Miguel Sanches Neto
A cicatriz do desejo
22.12.97
O que em tua
face beijo não são lábios, mas a cicatriz mal curada do desejo -
escreveu um bisonho adolescente, que a vida tratou de sepultar no
monturo das horas. O poema se chamava "Desesperadamente lírico". E
se o poema não emplacou, continua válida a idéia de que é preciso
tratar a poesia, principalmente a erótica, como aventura da
imaginação. O amor reduzido a cenas de sexo explícito tornou-se um
produto da sociedade visual que embrutece as pessoas. A valorização
da imagem nua e crua matou o gozo dos jogos, das fantasias, do
subentendido. Como não podia deixar de ser, a literatura erótica
acabou também se perdendo no desfile de carnes e no pouco trabalho
com o véu. Vestir novamente o ato erótico é exigir do leitor o
salutar exercício de desvelamento. O erotismo (que exige a presença
da metáfora) é uma atividade do espírito, um convite para o uso das
faculdades intelectivas (não necessariamente racionais) do ser
humano. Acionar a mediação do intelecto não é matar a sensualidade,
mas dar-lhe um elemento diferenciador da mera pornografia.

# [QUESTÃO]
Retome o texto sobre o erotismo na literatura e dê continuidade a ele a partir da última frase apresentada.

# [MATERIAL FORNECIDO]

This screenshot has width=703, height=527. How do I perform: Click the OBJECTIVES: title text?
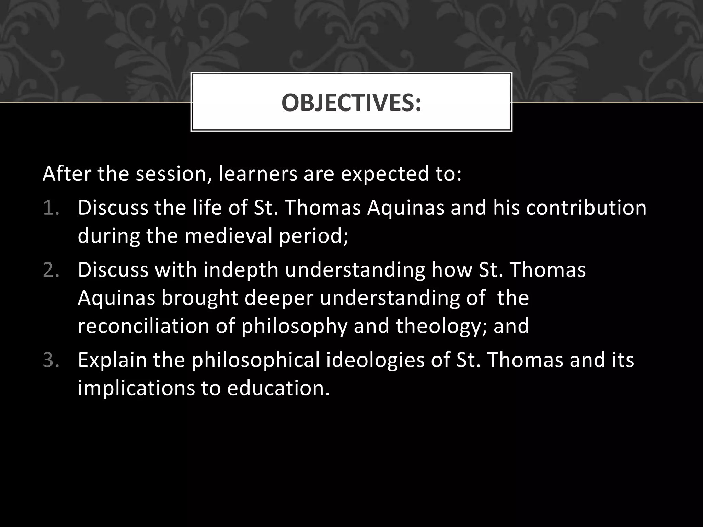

# [RESPOSTA]
Este conceito
de erótico pode ser visto, em graus diferentes, em alguns
lançamentos. Para Silva Alvarenga (Glaura: poemas eróticos, Cia das
Letras, 1996), poeta que floresceu em 1749 e que, portanto, viveu o
período neoclássico de nossa literatura, o erotismo era um
insistente canto de amor. O que dá aos seus rondós e madrigais o
estatuto erótico é a persistência e urgência do tema amoroso, que
torna distantes todos os demais. Não é, na verdade, um canto da
carne nem uma entrega ao delírio amoroso, sob o signo de Baco,
liberdade que só os movimentos literários entre os quais ele se
encontra (o Barroco, penso em um Gregório de Matos, e o Romantismo)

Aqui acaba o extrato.